Naturellement, le premier soin de Pardaillan avait été de se rendre compte de la disposition des lieux, et il s’était vite persuadé de l’inutilité d’une tentative de fuite par la porte ou la croisée. Alors, comme il était couvert de sang et de poussière, il avait renvoyé à plus tard de rechercher les moyens de se tirer de là et s’était empressé de procéder à un nettoyage dont il avait grand besoin. Cela lui permit d’ailleurs de constater avec satisfaction qu’il n’avait que des écorchures insignifiantes.
Le souper qui lui fut servi était aussi plantureux que délicat et des vins des meilleurs crus de France et d’Espagne y figurèrent avec une profusion royale.
En fin gourmet qu’il était il y fit honneur avec ce robuste appétit qui ne lui faisait jamais défaut, même dans les passes les plus critiques. Mais tout en vidant les plats, tout en entonnant fortes rasades, avec une conscience où il entrait certes plus de prévoyant calcul que d’appétit réel, il réfléchissait profondément.
Tout d’abord, il remarqua que sur cette table somptueusement dressée, les mets, servis dans des plats d’argent massif, étaient préalablement découpés, et il n’avait à sa disposition, pour les porter à sa bouche, qu’une petite fourche en bois mince et flexible. Pas un couteau, pas une fourchette, rien qui pût, à la rigueur, devenir une arme.
Cette précaution extrême, les soins dont on paraissait vouloir l’entourer, la douceur exceptionnelle avec laquelle on le traitait, lui paraissaient étrangement suspects. Il sentait une indéfinissable inquiétude l’envahir sournoisement.
Tout de suite après ce succulent souper il se sentit la tête lourde et il fut pris d’une irrésistible envie de dormir.
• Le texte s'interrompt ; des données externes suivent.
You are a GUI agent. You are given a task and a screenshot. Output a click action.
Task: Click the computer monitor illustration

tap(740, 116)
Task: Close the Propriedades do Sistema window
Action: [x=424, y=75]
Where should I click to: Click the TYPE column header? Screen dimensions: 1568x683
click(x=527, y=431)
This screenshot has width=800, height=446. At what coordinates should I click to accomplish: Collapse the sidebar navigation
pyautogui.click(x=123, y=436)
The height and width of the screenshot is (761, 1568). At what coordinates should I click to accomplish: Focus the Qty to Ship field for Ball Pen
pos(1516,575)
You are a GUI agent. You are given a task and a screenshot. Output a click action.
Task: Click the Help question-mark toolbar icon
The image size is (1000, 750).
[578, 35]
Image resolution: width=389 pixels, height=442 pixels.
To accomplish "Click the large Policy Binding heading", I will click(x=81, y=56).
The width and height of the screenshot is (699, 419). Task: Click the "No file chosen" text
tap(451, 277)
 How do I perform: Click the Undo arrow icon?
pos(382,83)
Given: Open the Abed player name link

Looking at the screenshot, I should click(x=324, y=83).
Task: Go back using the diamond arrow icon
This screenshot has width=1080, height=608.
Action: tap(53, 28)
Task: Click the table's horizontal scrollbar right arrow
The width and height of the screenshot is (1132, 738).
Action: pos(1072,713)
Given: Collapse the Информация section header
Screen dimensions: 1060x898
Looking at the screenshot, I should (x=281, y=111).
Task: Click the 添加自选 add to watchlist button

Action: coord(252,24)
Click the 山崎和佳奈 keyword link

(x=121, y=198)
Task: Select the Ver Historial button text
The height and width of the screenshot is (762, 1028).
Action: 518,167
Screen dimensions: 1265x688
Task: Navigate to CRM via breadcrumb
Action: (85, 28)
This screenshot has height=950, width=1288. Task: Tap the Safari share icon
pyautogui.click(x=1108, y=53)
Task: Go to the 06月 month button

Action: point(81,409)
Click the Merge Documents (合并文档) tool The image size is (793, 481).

Il se jeta tout habillé sur le lit en murmurant dans un bâillement:
– C’est bizarre! D’où me vient cet impérieux besoin de sommeil? Mordieu! je n’ai pourtant pas bu outre mesure! La fatigue, sans doute…
Lorsqu’il se réveilla, le lendemain matin, la tête plus lourde encore que lorsqu’il s’était couché, les membres brisés, il constata avec stupeur qu’il était complètement déshabillé et couché entre les draps.
– Oh! fit-il, me serais-je grisé à ce point! Je suis sûr pourtant de ne pas m’être déshabillé!
Il sauta hors du lit et sentit ses jambes se dérober sous lui. Il éprouvait une lassitude comme il n’en avait jamais éprouvé de pareille, même après ses plus rudes journées.
Il se traîna, plutôt qu’il n’alla, vers le bassin de cuivre destiné à sa toilette, vida l’aiguière dedans et plongea sa figure dans l’eau fraîche. Après quoi il alla à la fenêtre qu’il ouvrit toute grande. Il sentit un mieux sensible se manifester en lui. Ses idées lui revinrent plus lucides et, tout en grommelant, il prit ses vêtements pour s’habiller.